Greek bond yields and the cost of insuring the country's debt against default rose to records last week, rekindling speculation that a debt write-off or extension of repayment timelines will be the way out of the country's fiscal quagmire.
The extra yield that investors demand to hold 10-year Greek bonds relative to German debt of similar maturity was 12.27 percentage points today, up from 9.5 percentage points at the start of the year. The yield on two-year Greek securities is hovering around 25 per cent.
Exposure
The Bank for International Settlements estimated German and French banks had $91 billion (Dh334.2 billion) of exposure to Greek government and private-sector debt at the end of 2010. The nation's five-year bonds, issued at par, are trading as low as 55 cents per euro. Standard & Poor's has said the risk of a Greek debt restructuring, where investors take a so-called haircut, has risen and the potential write-off may be as much as 70 per cent.

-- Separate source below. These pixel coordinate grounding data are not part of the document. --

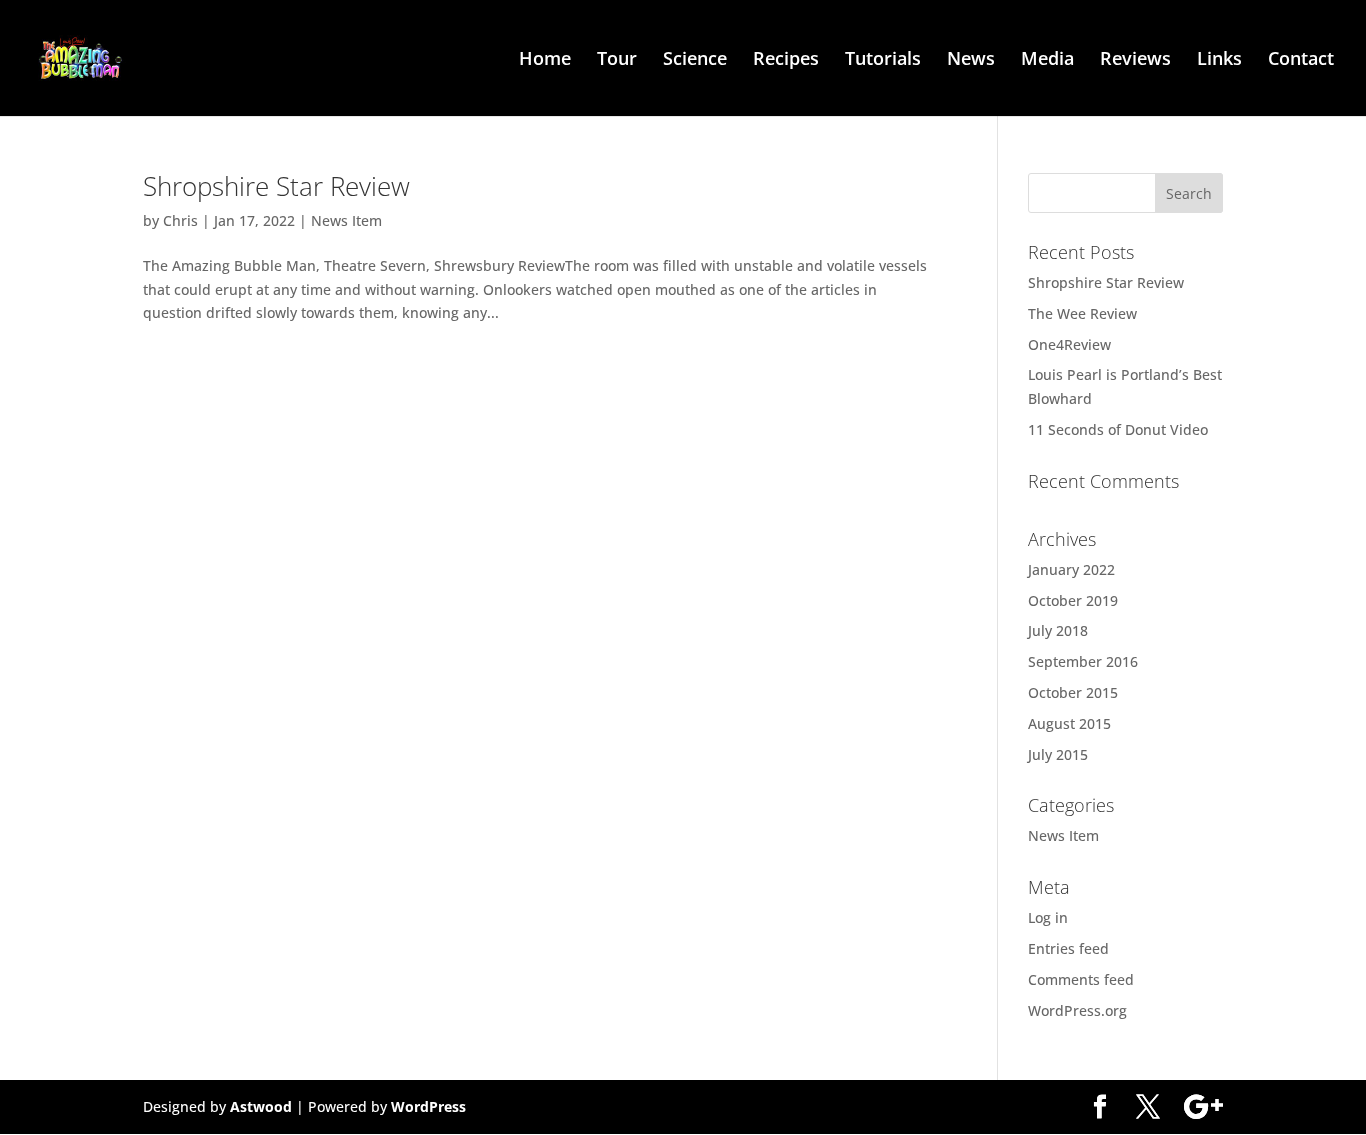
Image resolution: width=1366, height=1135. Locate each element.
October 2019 (1073, 600)
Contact (1301, 60)
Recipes (786, 60)
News (971, 60)
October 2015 (1073, 692)
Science (695, 60)
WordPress (428, 1106)
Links (1219, 60)
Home (545, 60)
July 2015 (1058, 754)
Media (1047, 60)
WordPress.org (1077, 1010)
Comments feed (1081, 979)
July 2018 (1058, 630)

With Greece's debt ballooning to 142.8 per cent of gross domestic product, the highest in the euro's history, and forecast to climb to 159 per cent in 2012, some investors said the country may not improve its fiscal position without imposing losses on investors.
Greek bondholders will end up losing "a massive amount" of money even if Greece tries to delay the "inevitable" by going for softer options such as extending maturities, said Stuart Thomson, a Glasgow-based portfolio manager at Ignis Asset Management, which oversees $120 billion.
The restructuring of a debt load, estimated at €340 billion ($505 billion), will "start off as a Greek farce and end up as a Greek tragedy," Thomson said. "We may get a series of modest debt rearrangements at first and that's likely to happen this year. But eventually, it will become a full-blown restructuring. Their debt load is enormous and there's no way they can carry on without someone somewhere taking huge haircuts. The market isn't adequately pricing in that risk."
Greece's refinancing needs of €58 billion are covered this year by the loan package from the European Union and International Monetary Fund. The big challenge comes next year. In the aid plan, Greece is supposed to regain market access and refinance at least three-quarters of its maturing medium, and long-term debt, and then fully fund debt rollovers beginning in mid-2013.
The country may have difficulties borrowing a planned €25 billion in financial markets next year, European Financial Stability Facility head Klaus Regling said in an interview with the German newspaper Handelsblatt.
He told Les Echos separately that a restructuring of Greece's sovereign debt should be considered a last resort.
Easier terms
Greek Finance Minister George Papaconstantinou said Monday easier terms for €110 billion of international loans would help avoid a debt restructuring.
"There will be no restructuring or haircut," he told journalists in Athens.
Prime Minister George Papandreou has said such a move would devastate domestic banks and further jeopardise the economy, which shrank 4.5 per cent last year.